FIG 6.

Working model for A. tumefaciens ampicillin resistance. Bifunctional PBPs extend the cell wall through the transglycosylation (linking of carbohydrates) and transpeptidation (linking of peptide stems) reactions using cytoplasmic precursors (step 1). β-Lactams such as ampicillin (purple stars) target the transpeptidase domain of penicillin-binding proteins (PBPs) (step 2), leading to a block in bacterial cell growth and increased hydrolytic activity by lytic transglycosylases. In A. tumefaciens, inactivation of the lytic transglycosylase MltB3 results in inhibition of β-lactamase derepression and lysis, suggesting that MltB3 is likely required for the generation of cell wall degradation products (step 3) that are transported to the cytoplasm (step 4).
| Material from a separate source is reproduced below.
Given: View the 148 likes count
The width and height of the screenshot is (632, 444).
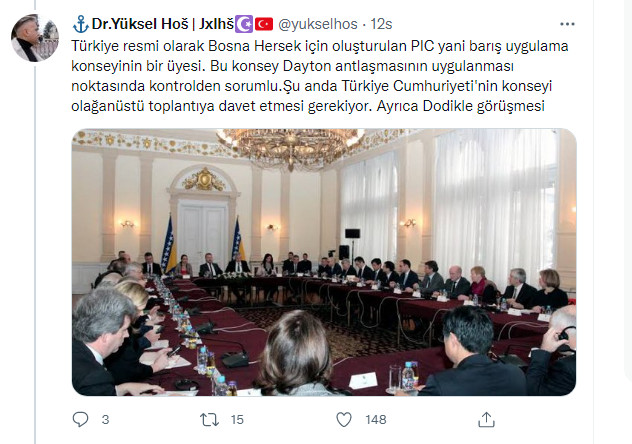Looking at the screenshot, I should click(x=376, y=420).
In the cytoplasm, hydrolytic enzymes (steps 5 to 7) digest cell wall degradation products and promote PG recycling, enabling de novo PG synthesis (step 8). Similar to treatment with β-lactams, where a block in cell growth leads to an increase in cell wall degradation products (Anh-Mur), inactivation of anhydro amidases such as AmpD (step 6) increases the pool of cell wall degradation products, leading to β-lactam resistance. In A. tumefaciens, inactivation of AmpD leads to derepression of β-lactamases and ampicillin resistance (step 9). Both AmpC, an inducible β-lactamase that is under the transcriptional control of AmpR, and AmpR seem to be responsible for the derepression observed in ΔampD cells. Thus, our working model suggests that upon ampicillin exposure, a block in growth leads to increased activity of MltB3. An increase in cell wall degradation products leads to induction of AmpC expression by AmpR and the presumed translocation of AmpC to the periplasm, resulting in ampicillin resistance.